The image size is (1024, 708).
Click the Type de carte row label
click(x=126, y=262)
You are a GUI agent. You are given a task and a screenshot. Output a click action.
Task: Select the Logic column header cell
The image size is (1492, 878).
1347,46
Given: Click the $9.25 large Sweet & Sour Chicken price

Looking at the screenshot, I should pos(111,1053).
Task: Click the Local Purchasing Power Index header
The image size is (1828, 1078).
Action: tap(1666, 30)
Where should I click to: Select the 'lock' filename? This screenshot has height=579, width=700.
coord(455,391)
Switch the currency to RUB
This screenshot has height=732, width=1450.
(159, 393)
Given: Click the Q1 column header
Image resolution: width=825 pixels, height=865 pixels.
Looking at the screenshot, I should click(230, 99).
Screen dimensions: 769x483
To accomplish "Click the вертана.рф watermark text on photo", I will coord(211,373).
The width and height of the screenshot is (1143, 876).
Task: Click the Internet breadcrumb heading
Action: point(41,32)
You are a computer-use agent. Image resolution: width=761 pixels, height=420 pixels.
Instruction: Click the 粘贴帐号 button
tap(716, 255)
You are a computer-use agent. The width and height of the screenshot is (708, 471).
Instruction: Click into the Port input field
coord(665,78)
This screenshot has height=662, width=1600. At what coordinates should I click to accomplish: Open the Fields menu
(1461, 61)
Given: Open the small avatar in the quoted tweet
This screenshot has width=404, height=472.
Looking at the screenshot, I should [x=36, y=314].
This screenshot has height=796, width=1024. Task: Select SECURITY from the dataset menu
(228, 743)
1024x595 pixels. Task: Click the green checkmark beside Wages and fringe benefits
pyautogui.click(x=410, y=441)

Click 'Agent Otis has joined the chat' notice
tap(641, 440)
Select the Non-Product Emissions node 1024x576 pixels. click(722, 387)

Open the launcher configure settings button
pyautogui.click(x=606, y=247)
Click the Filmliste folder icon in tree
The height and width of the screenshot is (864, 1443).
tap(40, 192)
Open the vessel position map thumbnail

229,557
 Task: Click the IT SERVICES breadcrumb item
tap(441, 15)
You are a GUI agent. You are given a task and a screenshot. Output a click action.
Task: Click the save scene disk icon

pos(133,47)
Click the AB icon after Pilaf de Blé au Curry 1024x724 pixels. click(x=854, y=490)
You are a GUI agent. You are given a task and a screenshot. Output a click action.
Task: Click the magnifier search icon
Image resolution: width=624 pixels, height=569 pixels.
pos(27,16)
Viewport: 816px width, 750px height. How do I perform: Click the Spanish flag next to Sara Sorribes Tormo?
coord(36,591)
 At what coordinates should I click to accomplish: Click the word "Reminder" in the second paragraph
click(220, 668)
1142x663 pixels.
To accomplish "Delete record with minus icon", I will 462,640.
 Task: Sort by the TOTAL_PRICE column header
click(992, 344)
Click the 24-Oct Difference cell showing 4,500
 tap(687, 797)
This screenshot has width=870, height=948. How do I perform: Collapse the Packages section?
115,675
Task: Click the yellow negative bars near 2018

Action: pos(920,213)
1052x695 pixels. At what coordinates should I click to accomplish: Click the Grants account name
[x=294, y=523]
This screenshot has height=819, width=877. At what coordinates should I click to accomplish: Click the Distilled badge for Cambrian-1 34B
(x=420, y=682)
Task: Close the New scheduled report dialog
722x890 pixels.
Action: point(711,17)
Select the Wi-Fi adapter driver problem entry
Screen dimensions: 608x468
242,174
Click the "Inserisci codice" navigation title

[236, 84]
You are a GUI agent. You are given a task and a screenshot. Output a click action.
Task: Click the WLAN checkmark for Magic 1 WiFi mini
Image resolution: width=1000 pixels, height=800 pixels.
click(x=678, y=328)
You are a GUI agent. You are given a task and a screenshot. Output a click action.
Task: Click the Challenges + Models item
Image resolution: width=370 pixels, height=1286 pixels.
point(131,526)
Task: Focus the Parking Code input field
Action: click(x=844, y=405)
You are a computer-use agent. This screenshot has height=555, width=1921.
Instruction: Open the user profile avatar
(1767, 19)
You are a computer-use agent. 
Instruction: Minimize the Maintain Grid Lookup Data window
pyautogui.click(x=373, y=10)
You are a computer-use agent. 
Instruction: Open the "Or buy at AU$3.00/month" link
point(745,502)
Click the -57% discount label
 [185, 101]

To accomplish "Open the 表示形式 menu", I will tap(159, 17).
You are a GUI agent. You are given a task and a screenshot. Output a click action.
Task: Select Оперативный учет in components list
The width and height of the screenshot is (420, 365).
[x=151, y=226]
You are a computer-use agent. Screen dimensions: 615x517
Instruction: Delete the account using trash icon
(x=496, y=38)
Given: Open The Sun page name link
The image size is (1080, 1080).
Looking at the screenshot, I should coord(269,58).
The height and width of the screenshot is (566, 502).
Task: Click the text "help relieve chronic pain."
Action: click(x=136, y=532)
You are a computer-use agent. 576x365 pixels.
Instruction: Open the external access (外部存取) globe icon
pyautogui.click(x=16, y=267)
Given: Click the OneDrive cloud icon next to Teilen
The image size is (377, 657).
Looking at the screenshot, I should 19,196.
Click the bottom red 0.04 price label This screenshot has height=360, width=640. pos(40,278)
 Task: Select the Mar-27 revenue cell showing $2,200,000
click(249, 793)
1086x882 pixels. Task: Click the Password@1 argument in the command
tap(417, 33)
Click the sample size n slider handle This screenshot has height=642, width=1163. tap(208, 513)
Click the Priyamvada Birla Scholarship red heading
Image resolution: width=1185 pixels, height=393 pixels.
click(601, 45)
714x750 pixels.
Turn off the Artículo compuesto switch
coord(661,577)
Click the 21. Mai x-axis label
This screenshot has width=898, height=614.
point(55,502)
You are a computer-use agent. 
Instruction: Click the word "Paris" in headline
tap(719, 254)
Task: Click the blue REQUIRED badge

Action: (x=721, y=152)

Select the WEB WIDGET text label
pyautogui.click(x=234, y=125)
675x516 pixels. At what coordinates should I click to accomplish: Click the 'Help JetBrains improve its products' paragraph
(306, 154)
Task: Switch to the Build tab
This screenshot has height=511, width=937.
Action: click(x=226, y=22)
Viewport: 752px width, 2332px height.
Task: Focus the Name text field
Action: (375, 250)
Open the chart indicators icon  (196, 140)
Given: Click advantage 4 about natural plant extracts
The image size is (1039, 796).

- - - - -

* **EXERCISE AIM**
The records above should be reproduced in full, exactly as they read.

* **RESPONSE TO THIS TASK**
The image size is (1024, 708).
Click the Type de carte row label
click(x=126, y=262)
You are a GUI agent. You are given a task and a screenshot. Output a click action.
Task: Select the Logic column header cell
The image size is (1492, 878).
1347,46
Given: Click the $9.25 large Sweet & Sour Chicken price

Looking at the screenshot, I should pos(111,1053).
Task: Click the Local Purchasing Power Index header
The image size is (1828, 1078).
Action: tap(1666, 30)
Where should I click to: Select the 'lock' filename? This screenshot has height=579, width=700.
coord(455,391)
Switch the currency to RUB
This screenshot has height=732, width=1450.
(159, 393)
Given: Click the Q1 column header
Image resolution: width=825 pixels, height=865 pixels.
Looking at the screenshot, I should click(230, 99).
Screen dimensions: 769x483
To accomplish "Click the вертана.рф watermark text on photo", I will coord(211,373).
The width and height of the screenshot is (1143, 876).
Task: Click the Internet breadcrumb heading
Action: point(41,32)
You are a computer-use agent. Image resolution: width=761 pixels, height=420 pixels.
Instruction: Click the 粘贴帐号 button
tap(716, 255)
You are a computer-use agent. The width and height of the screenshot is (708, 471).
Instruction: Click into the Port input field
coord(665,78)
This screenshot has height=662, width=1600. At what coordinates should I click to accomplish: Open the Fields menu
(1461, 61)
Given: Open the small avatar in the quoted tweet
This screenshot has width=404, height=472.
Looking at the screenshot, I should [x=36, y=314].
This screenshot has height=796, width=1024. Task: Select SECURITY from the dataset menu
(228, 743)
1024x595 pixels. Task: Click the green checkmark beside Wages and fringe benefits
pyautogui.click(x=410, y=441)

Click 'Agent Otis has joined the chat' notice
tap(641, 440)
Select the Non-Product Emissions node 1024x576 pixels. click(722, 387)

Open the launcher configure settings button
pyautogui.click(x=606, y=247)
Click the Filmliste folder icon in tree
The height and width of the screenshot is (864, 1443).
tap(40, 192)
Open the vessel position map thumbnail

229,557
 Task: Click the IT SERVICES breadcrumb item
tap(441, 15)
You are a GUI agent. You are given a task and a screenshot. Output a click action.
Task: Click the save scene disk icon

pos(133,47)
Click the AB icon after Pilaf de Blé au Curry 1024x724 pixels. click(x=854, y=490)
You are a GUI agent. You are given a task and a screenshot. Output a click action.
Task: Click the magnifier search icon
Image resolution: width=624 pixels, height=569 pixels.
pos(27,16)
Viewport: 816px width, 750px height. How do I perform: Click the Spanish flag next to Sara Sorribes Tormo?
coord(36,591)
 At what coordinates should I click to accomplish: Click the word "Reminder" in the second paragraph
click(220, 668)
1142x663 pixels.
To accomplish "Delete record with minus icon", I will 462,640.
 Task: Sort by the TOTAL_PRICE column header
click(992, 344)
Click the 24-Oct Difference cell showing 4,500
 tap(687, 797)
This screenshot has width=870, height=948. How do I perform: Collapse the Packages section?
115,675
Task: Click the yellow negative bars near 2018

Action: pos(920,213)
1052x695 pixels. At what coordinates should I click to accomplish: Click the Grants account name
[x=294, y=523]
This screenshot has height=819, width=877. At what coordinates should I click to accomplish: Click the Distilled badge for Cambrian-1 34B
(x=420, y=682)
Task: Close the New scheduled report dialog
722x890 pixels.
Action: point(711,17)
Select the Wi-Fi adapter driver problem entry
Screen dimensions: 608x468
242,174
Click the "Inserisci codice" navigation title

[236, 84]
You are a GUI agent. You are given a task and a screenshot. Output a click action.
Task: Click the WLAN checkmark for Magic 1 WiFi mini
Image resolution: width=1000 pixels, height=800 pixels.
click(x=678, y=328)
You are a GUI agent. You are given a task and a screenshot. Output a click action.
Task: Click the Challenges + Models item
Image resolution: width=370 pixels, height=1286 pixels.
point(131,526)
Task: Focus the Parking Code input field
Action: click(x=844, y=405)
You are a computer-use agent. This screenshot has height=555, width=1921.
Instruction: Open the user profile avatar
(1767, 19)
You are a computer-use agent. 
Instruction: Minimize the Maintain Grid Lookup Data window
pyautogui.click(x=373, y=10)
You are a computer-use agent. 
Instruction: Open the "Or buy at AU$3.00/month" link
point(745,502)
Click the -57% discount label
 [185, 101]

To accomplish "Open the 表示形式 menu", I will tap(159, 17).
You are a GUI agent. You are given a task and a screenshot. Output a click action.
Task: Select Оперативный учет in components list
The width and height of the screenshot is (420, 365).
[x=151, y=226]
You are a computer-use agent. Screen dimensions: 615x517
Instruction: Delete the account using trash icon
(x=496, y=38)
Given: Open The Sun page name link
The image size is (1080, 1080).
Looking at the screenshot, I should coord(269,58).
The height and width of the screenshot is (566, 502).
Task: Click the text "help relieve chronic pain."
Action: click(x=136, y=532)
You are a computer-use agent. 576x365 pixels.
Instruction: Open the external access (外部存取) globe icon
pyautogui.click(x=16, y=267)
Given: Click the OneDrive cloud icon next to Teilen
The image size is (377, 657).
Looking at the screenshot, I should 19,196.
Click the bottom red 0.04 price label This screenshot has height=360, width=640. pos(40,278)
 Task: Select the Mar-27 revenue cell showing $2,200,000
click(249, 793)
1086x882 pixels. Task: Click the Password@1 argument in the command
tap(417, 33)
Click the sample size n slider handle This screenshot has height=642, width=1163. tap(208, 513)
Click the Priyamvada Birla Scholarship red heading
Image resolution: width=1185 pixels, height=393 pixels.
click(601, 45)
714x750 pixels.
Turn off the Artículo compuesto switch
coord(661,577)
Click the 21. Mai x-axis label
This screenshot has width=898, height=614.
point(55,502)
You are a computer-use agent. 
Instruction: Click the word "Paris" in headline
tap(719, 254)
Task: Click the blue REQUIRED badge

Action: (x=721, y=152)

Select the WEB WIDGET text label
pyautogui.click(x=234, y=125)
675x516 pixels. At what coordinates should I click to accomplish: Click the 'Help JetBrains improve its products' paragraph
(306, 154)
Task: Switch to the Build tab
This screenshot has height=511, width=937.
Action: click(x=226, y=22)
Viewport: 752px width, 2332px height.
Task: Focus the Name text field
Action: (375, 250)
Open the chart indicators icon  (196, 140)
Given: Click advantage 4 about natural plant extracts
The image size is (1039, 796).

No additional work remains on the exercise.